Un entretien préalable en forme de guet-apens
Dans cette affaire, le salarié avait adressé le 20 juillet 2017 un courrier recommandé à son employeur dans lequel il dénonçait des agissements de harcèlement moral. Le 25 juillet son employeur lui a répondu en évoquant une prétendue sollicitation de sa part en vue d'une éventuelle rupture conventionnelle, alors que le courrier du salarié n'y faisait nullement référence. Puis il l’a convoqué oralement le 28 juillet à un entretien devant se dérouler dès le 31 juillet. Cet entretien allait se révéler être une rencontre en vue d'une éventuelle rupture conventionnelle.
Lors de cet entretien, les parties ont convenu de la rupture du contrat de travail et ont signé une convention Cerfa de rupture conventionnelle antidatée au 13 juillet. Cette convention mentionnait une date de premier entretien le 13 juillet et un délai de rétractation expirant le 31 juillet suivant. Le salarié expliquait avoir signé les documents qui lui étaient présentés sans réellement en saisir les conséquences.
La fausse date faisait obstacle au droit de rétractation
Compte tenu des pièces versées au débat, la cour d’appel d’Aix-en-Provence a estimé que le formulaire Cerfa de rupture conventionnelle adressé à la Direccte (devenue Dreets) portait une fausse date et n'avait ainsi pas permis au salarié d'exercer son droit à rétractation dont le délai était expiré au jour où la rupture conventionnelle a été convenue.

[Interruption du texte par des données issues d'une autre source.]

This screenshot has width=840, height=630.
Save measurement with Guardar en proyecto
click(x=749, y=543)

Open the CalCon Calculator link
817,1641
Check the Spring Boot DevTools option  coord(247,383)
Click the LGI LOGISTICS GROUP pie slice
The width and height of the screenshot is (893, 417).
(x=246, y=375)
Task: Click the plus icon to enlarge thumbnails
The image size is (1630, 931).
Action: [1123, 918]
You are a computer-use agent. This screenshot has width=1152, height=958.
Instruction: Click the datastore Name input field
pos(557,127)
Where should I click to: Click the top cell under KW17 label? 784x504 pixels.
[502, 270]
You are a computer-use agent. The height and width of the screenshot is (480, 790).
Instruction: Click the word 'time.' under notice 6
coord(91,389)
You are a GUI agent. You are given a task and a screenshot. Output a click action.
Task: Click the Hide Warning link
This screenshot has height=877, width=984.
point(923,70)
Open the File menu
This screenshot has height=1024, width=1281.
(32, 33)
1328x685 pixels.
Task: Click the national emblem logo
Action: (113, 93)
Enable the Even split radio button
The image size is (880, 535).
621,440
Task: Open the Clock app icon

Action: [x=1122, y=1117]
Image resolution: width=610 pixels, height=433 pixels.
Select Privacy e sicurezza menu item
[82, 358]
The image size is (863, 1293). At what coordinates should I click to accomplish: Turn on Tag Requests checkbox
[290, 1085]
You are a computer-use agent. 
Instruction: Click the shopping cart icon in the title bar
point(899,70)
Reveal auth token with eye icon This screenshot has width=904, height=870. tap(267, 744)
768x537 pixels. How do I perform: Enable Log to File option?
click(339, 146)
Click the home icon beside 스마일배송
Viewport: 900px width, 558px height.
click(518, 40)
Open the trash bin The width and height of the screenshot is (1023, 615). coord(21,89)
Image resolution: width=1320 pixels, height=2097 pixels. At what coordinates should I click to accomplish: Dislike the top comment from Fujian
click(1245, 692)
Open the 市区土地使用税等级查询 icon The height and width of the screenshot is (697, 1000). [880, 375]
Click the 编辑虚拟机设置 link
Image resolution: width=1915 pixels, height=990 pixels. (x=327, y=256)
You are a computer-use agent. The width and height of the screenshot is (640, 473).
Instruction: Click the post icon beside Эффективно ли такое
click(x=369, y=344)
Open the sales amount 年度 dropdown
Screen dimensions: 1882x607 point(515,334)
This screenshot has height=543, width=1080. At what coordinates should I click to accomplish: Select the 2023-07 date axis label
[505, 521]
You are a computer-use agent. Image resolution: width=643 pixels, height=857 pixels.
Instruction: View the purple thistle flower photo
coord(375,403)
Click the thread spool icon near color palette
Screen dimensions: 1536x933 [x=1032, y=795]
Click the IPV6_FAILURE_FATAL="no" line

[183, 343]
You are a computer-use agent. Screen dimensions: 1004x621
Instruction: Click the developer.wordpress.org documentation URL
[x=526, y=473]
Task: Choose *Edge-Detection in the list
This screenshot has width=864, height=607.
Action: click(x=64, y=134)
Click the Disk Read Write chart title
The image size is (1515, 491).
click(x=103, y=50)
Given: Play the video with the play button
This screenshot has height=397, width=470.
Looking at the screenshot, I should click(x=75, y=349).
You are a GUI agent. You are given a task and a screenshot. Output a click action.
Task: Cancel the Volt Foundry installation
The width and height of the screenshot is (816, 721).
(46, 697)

C’est dans ces conditions qu’elle a prononcé la nullité de la rupture conventionnelle fondée sur le vice du consentement du salarié résultant de l’impossibilité d’exercer son droit de rétractation.
A noter :
La nullité de la rupture conventionnelle produit en principe les effets d'un licenciement sans cause réelle et sérieuse (Cass. soc. 16-9-2015 n° 14-13.830 FS-PB ; Cass. soc. 30-5-2018 n° 16-15.273 FS-PB). Toutefois, ayant retenu en l'espèce que le salarié avait été victime de harcèlement, les juges font produire à la rupture du contrat de travail les effets d'un licenciement nul (voir déjà en ce sens Cass. soc. 29-1-2020 n° 18-24.296 F-D).
Le délai de rétractation constitue en effet une garantie de l'intégrité du consentement des parties à la rupture. C'est pourquoi la Cour de cassation juge que la convention de rupture est nulle si sa date de signature, non mentionnée, est incertaine et ne permet pas de déterminer le point de départ du délai de rétractation (Cass. soc. 27-3-2019 n° 17-23.586 FS-D) ou si, à la date de sa signature, le délai de rétractation était déjà expiré (Cass. soc. 19-10-2017 n° 15-27.708 F-D).
A noter :
En revanche, une simple erreur de calcul du délai de rétractation dans la convention de rupture ne justifie son annulation que si elle a eu pour effet de vicier le consentement de l'une des parties ou de la priver de la possibilité d'exercer son droit de rétractation (Cass. soc. 29-1-2014 n° 12-24.539 FS-PB).